Other effects include dilated pupils, yawning, CV effects like increased blood pressure and heart rate, and drug cravings.
The US opioid crisis
Opioid-related inpatient stays show a significant increase from 1993 to 2012. There is also a change in the age profile, as there is less of a demarcation between 25-44 year olds and 45-64 year olds.
~20–30% of Americans suffer from chronic pain, but this is a similar rate to Canada, Australia and European countries. Chronic pain is among the most common forms of chronic illness affecting individuals younger than 60 years of age.
In 2012, physicians in the United States wrote 259 million opioid prescriptions, which equates to one bottle of pills for every adult American.
~2.1 million Americans suffer from opioid SUD.

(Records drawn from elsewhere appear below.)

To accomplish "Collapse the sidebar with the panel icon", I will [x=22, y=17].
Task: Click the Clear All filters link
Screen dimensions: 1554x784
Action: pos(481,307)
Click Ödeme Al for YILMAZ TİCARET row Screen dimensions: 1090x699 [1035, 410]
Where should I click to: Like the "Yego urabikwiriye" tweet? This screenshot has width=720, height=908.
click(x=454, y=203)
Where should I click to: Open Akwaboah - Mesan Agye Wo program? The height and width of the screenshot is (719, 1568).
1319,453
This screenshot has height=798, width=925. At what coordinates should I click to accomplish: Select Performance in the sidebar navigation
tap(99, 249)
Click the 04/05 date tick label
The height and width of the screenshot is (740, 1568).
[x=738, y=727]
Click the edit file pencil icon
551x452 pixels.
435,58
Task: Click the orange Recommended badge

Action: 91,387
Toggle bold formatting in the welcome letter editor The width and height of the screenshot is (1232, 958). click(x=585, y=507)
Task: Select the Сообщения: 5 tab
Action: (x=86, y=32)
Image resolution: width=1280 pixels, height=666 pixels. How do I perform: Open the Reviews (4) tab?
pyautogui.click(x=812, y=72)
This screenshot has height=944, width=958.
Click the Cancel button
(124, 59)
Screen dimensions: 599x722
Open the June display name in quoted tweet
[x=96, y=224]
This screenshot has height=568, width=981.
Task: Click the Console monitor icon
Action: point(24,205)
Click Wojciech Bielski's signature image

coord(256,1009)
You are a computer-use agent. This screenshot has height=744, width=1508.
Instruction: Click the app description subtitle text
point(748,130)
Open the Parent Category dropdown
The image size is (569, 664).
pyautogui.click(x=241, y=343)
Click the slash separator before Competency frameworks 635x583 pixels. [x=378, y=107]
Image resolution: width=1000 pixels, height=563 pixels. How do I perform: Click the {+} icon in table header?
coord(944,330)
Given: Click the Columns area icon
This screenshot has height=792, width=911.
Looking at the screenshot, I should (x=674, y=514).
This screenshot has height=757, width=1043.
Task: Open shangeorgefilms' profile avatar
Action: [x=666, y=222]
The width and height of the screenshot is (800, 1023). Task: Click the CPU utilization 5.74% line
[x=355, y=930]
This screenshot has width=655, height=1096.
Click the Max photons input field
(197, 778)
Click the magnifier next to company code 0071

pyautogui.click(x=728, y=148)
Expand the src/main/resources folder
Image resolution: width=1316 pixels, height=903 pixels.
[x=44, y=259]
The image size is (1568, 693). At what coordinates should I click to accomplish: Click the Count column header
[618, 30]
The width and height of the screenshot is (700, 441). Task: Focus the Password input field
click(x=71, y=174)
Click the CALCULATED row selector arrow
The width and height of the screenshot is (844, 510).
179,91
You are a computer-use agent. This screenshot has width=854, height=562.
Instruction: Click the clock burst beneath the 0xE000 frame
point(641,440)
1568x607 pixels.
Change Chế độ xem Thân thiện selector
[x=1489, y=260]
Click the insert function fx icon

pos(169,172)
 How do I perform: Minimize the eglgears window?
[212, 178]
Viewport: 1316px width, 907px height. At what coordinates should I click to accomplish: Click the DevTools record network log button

44 deaths a day are attributed to opioid overdose.
Until 2010, the vast majority of opioid-related deaths were associated with prescription opioids rather than heroin. The rise of ultra-potent synthetic opioids however caused a shift.
4 out of 5 current heroin users report that their opioid use began with opioid pain relievers (OPRs). Many made the switch after becoming addicted to prescription drugs because heroin is less expensive on the black market.
Opioid use mostly affects white people in the US, which may be why it is receiving so much media attention. Opioid use tends to be more common away from large towns, in the industrial parts of the US. Low income individuals are more likely to be affected, but predominantly white populations also have higher rates of opioid abuse.
Progression of the opioid crisis
1990-2011: Pharmaceutical opioids were aggressively promoted, overprescribed and underregulated.
2005-2010: Increases in heroin supply and transitions to heroin use and injection from pharmaceutical opioids
2010: Interventions, like prescribing limits and prescription monitoring and abuse-deterrent reformulations, reduced the supply and extra-medical use of prescribed opioids.
2013-now: Importation of highly potent synthetic opioids like fentanils.
2010-2014: The opioid problem contributed to a reduced adult life expectancy in the USA, a first since 1964.
The new fentanyl derivatives are more problematic as they are ultra-potent. Very small, less than 1 mg, doses can be lethal.